### Direction 1
Recast the records as a two-column CSV with the headers "input" and "output", one row per record, each value in a single quoted field with line breaks replaced by spaces. Begin at the line of the records that has "You are a computer-use agent. 1000x565" and stop after the final line of the records.

### Selection
--- Begin ---

# Receding Quicks?



## WashingtonCowgirl (Mar 8, 2010)

Is it possible or not? I have heard both and was wondering what everyone here thought.


----------



## DougGeneration (Apr 28, 2011)

I have to say yes it's quite possible, though I don't have first hand experiences to back it up, there's alot of information out there that says so.
Related discussion about the topic that was asked here before,

Receding the quick


----------



## Entwine (Jan 14, 2009)

If it wasn't possible I'd have a couple of dogs who'd be walking around on their quicks, hahah. In my experience, you can recede the quicks. There may be dogs with quicks that won't recede for whatever reason, but I've never come across that.


----------



## DJEtzel (Dec 28, 2009)

Sure. I've seen it first hand. You let a dog's nails grow out super far and their quicks grow out too and get clipped.

If you clip their nails frequently a little bit (without hitting quick) it will recede back. If you clip the quick and keep the nail trimmed that short, it will also keep it back, but that is obviously not very humane.


----------



## kafkabeetle (Dec 4, 2009)

--- End ---

### Dataset content
--- Begin ---

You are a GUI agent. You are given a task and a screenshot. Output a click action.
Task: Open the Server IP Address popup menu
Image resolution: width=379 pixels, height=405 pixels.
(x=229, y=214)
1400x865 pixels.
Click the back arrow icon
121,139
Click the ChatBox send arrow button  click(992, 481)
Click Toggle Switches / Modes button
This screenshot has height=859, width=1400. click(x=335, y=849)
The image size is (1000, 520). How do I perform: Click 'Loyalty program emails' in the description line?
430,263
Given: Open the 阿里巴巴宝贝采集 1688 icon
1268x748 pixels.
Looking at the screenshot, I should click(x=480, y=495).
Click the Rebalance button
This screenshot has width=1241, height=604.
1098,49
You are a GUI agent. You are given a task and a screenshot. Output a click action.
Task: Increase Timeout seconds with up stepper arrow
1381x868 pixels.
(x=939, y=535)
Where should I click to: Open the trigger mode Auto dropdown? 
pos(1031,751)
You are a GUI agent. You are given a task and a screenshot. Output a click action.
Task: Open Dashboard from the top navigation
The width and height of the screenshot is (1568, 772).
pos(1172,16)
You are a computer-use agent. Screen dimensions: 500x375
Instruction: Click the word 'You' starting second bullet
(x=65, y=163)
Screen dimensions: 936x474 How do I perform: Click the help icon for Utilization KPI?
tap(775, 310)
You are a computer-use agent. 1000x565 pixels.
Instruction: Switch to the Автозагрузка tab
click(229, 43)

--- End ---

### Direction 2
Continue the forum thread about receding dog nail quicks.

### Written reply 1
input,output
"You are a computer-use agent. 1000x565 pixels. Instruction: Switch to the Автозагрузка tab","click(229, 43)"

### Written reply 2
Yep. Slight "abrasion" makes the quick recede, which is why it helps to cut them short frequently. The quick gets more exposed and recedes in reaction to this. I've been able to get Sydney's nails down to a manageable level by using a dremel to get them as short as possible without hurting the quick. For me, that has been the most effective method, just because I can get them so short and trim the "outsides" of the nail (the part that isn't the quick, lol) shorter than the quick itself so it is very exposed.


----------



## amberly (Feb 6, 2011)

yes. just keep up with having them clipped every single month once or twice a month, also lots of walks on cement help too since it can help rub them back. but doing it constantly is the only way for it to happen, if you do it once every two or three months you more than likely won't see a notice, it has to be constant. and i always recommend the walks on the cement and play. its like a natural nail filer for some dogs. just keep an eye on the pads tho to make sure they don't get to roughed up.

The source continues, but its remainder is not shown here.